Exclusive Use: Second Verse, Same as the First

The FAA has issued a new letter of legal interpretation to Scott Williams (July 19, 2013) regarding §135.25(b) which requires a Part 135 operator to “have the exclusive use of at least one aircraft that meets the requirements for at least one kind of operation authorized in the certificate holder’s operations specifications… However, this paragraph does not prohibit the operator from using or authorizing the use of the aircraft for other than operations under this part and does not require the certificate holder to have exclusive use of all aircraft that the certificate holder uses.”

Also relevant to this discussion §135.25(c), which states, “For the purposes of paragraph (b) of this section, a person has exclusive use of an aircraft if that person has the sole possession, control, and use of it for flight, as owner, or has a written agreement (including arrangements for performing required maintenance), in effect when the aircraft is operated, giving the person that possession, control, and use for at least 6 consecutive months.”

To call it a “new” interpretation is a bit of a stretch. The individual requesting the legal interpretation essentially asked if the aircraft designated as the air carrier’s “exclusive use” aircraft could be used by the aircraft owner, who happens to be a pilot, or another appropriately rated pilot approved by the certificate holder to conduct Part 91 flights on occasion. The FAA determined this scenario does not fit with the exclusive use requirements of §135.25(b), which requires the certificate holder to maintain possession and control of the aircraft. Note that §135.25(b) allows the certificate holder and only the certificate holder to use the aircraft for “other than operations under this part,” which includes Part 91.

A 2012 legal interpretation to Francis DeJoseph (June 25, 2012) asked for clarification on another exclusive use issue, asking whether an aircraft that is being used by two different Part 135 certificate holders can satisfy the exclusive use requirement of §135.25(b). The FAA determined then that any aircraft being used by two different Part 135 operators cannot be used by either or both air carriers to satisfy the exclusive use requirement.

These interpretations are in line with previous FAA decisions. In 1990 the FAA said the term “exclusive use” means the “sole possession, control, and use of the ‘exclusive use’ aircraft.” (Not to be confused with the IRS term of “possession, command, and control” which is used to determine which tax structure applies. No need for federal agencies to be consistent. It’s more interesting this way.) The FAA determined the scenario presented in this inquiry would remove the possession and control of the exclusive use aircraft from the certificate holder and hand it over to the aircraft owner. The letter of interpretation said, “To allow any other person or entity to use the aircraft would render the definition of ‘exclusive use’ in §135.25(c) meaningless.”

Based on the regulations and previous interpretations, the Williams interpretation shouldn’t really be a surprise. So why is this new letter of interpretation even worthy of this short blog post?
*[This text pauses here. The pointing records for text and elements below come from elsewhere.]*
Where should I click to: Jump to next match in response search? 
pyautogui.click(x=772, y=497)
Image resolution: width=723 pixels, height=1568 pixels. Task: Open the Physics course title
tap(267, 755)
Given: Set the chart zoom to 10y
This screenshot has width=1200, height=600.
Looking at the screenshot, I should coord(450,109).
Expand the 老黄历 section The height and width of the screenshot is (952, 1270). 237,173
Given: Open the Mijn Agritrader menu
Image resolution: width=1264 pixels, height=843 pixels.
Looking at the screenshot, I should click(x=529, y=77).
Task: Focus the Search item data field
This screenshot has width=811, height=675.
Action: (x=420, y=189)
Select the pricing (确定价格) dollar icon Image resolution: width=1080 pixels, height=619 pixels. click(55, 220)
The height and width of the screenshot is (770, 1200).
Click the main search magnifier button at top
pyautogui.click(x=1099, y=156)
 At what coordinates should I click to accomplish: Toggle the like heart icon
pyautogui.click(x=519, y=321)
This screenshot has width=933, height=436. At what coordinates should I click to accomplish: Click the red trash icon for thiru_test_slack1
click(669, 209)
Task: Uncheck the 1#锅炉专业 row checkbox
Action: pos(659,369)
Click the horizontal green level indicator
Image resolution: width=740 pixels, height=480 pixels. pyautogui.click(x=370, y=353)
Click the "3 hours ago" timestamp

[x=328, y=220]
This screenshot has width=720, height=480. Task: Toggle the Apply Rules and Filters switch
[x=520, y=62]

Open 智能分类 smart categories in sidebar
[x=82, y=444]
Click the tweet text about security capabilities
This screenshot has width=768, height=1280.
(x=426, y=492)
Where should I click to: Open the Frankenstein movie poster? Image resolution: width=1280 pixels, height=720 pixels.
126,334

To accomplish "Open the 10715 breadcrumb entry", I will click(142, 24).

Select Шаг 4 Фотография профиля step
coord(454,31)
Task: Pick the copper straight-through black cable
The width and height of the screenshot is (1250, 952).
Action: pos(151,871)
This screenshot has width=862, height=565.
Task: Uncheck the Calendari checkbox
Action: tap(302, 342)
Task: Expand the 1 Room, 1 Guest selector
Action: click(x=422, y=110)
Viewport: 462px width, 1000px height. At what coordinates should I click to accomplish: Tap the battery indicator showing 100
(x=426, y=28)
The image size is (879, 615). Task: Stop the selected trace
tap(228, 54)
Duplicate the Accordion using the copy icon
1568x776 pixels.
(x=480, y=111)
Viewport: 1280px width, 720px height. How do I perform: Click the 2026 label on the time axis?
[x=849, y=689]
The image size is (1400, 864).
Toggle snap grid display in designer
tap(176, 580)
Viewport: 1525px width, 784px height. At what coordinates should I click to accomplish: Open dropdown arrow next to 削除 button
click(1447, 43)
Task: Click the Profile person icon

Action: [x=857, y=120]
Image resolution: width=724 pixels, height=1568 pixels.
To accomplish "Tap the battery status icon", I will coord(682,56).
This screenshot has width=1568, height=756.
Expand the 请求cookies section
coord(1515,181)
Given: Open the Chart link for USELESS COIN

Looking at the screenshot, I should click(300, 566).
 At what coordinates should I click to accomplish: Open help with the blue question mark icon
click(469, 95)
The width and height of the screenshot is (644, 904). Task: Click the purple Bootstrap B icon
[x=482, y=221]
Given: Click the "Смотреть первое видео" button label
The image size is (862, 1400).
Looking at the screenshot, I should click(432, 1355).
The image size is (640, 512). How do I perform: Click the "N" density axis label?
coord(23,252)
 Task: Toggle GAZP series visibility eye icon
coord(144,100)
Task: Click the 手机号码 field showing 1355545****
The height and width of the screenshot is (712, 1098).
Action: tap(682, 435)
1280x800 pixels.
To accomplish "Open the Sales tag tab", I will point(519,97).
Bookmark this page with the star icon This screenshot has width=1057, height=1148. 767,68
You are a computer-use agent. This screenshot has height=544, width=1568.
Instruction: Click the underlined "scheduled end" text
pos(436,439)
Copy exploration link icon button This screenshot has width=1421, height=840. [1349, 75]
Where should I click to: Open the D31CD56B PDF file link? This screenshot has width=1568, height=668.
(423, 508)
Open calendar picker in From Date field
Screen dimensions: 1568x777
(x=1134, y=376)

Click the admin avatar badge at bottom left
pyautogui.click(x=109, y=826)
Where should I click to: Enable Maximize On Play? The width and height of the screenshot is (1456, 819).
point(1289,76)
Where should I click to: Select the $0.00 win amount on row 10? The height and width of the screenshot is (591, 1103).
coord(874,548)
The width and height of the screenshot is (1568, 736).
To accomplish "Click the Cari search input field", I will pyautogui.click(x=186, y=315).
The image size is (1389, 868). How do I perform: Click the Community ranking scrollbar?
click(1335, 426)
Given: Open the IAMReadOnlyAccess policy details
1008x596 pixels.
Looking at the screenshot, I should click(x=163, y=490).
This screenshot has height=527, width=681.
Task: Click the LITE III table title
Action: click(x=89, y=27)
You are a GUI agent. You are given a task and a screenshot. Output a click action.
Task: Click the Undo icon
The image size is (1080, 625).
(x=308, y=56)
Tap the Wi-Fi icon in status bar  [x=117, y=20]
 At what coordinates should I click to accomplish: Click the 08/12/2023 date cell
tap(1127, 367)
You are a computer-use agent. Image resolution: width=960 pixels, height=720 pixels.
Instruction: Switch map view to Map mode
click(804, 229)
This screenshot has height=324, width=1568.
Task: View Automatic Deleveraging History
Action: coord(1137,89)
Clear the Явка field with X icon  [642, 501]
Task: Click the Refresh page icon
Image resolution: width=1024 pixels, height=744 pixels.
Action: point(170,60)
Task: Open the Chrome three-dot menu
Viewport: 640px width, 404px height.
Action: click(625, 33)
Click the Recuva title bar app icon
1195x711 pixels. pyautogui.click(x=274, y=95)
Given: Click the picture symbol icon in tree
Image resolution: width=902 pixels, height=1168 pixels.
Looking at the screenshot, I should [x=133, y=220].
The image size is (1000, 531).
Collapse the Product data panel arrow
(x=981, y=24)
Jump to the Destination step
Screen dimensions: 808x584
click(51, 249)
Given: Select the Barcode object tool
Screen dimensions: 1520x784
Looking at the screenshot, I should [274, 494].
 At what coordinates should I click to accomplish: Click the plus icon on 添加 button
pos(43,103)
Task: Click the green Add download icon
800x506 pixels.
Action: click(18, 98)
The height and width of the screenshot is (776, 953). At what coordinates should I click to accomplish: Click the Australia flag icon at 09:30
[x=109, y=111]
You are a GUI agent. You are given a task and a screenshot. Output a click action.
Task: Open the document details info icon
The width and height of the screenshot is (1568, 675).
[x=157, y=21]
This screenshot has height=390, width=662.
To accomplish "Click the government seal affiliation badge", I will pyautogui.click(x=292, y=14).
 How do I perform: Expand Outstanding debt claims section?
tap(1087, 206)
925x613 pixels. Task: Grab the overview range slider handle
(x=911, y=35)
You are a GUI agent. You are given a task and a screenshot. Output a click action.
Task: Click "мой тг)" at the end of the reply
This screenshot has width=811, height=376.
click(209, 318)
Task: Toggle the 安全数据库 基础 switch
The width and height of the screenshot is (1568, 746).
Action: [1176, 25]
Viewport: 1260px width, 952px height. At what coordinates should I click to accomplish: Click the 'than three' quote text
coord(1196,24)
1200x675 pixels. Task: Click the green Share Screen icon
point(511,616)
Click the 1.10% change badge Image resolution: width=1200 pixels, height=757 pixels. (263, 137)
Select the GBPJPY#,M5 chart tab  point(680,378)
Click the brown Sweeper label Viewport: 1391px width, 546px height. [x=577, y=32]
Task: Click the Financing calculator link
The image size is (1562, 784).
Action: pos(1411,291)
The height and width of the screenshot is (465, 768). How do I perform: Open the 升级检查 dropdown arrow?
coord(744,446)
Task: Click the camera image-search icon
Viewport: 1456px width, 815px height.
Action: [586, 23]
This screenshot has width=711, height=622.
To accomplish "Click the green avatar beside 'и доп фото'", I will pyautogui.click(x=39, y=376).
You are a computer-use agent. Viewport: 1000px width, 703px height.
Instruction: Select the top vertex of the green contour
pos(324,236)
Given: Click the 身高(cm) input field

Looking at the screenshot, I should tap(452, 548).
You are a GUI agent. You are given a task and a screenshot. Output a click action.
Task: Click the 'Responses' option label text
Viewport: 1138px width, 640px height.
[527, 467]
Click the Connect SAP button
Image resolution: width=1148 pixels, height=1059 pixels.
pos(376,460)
Our industry’s desire to rehash this question every year or two tells me one of two things is happening:  Either some operators are still screwing up the exclusive use requirements of §135.25(b) OR some operators out there are considering implementing “new” and creative means in an attempt to meet the exclusive use requirements. The exclusive use requirement can be a real hassle for most Part 135 certificate holders that do not own an aircraft and have to use a managed aircraft to satisfy exclusive use requirements. In general, it seems if you have to ask the FAA the question the answer will be “no”. At this point, I think the FAA has addressed every possible reasonable nuance of exclusive use but I anxiously await the next request for interpretation on this issue, because it’s bound to be the Fantasia of interpretation requests – at the same time strange, imaginative, ahead of its time… And definitely entertaining.

Incidentally, have we as an industry come to terms with the “for at least 6 consecutive months” of §135.25(c)? It has been argued (incorrectly and ineffectively) that this is a certification requirement. That is, the certificate holder must have exclusive use of an aircraft for the first 6 consecutive months of certification but not on a continual basis after that. Clearly that’s not the FAA’s intent. The exclusive use requirement is an ongoing requirement with the intent of preventing a certificate holder from having a certificate but not having the use of any aircraft.

There are many nuances to the exclusive use requirement. It’s unlikely anyone will identify a wildly creative way around this requirement but if you try, make it good. I’m waiting for the next verse!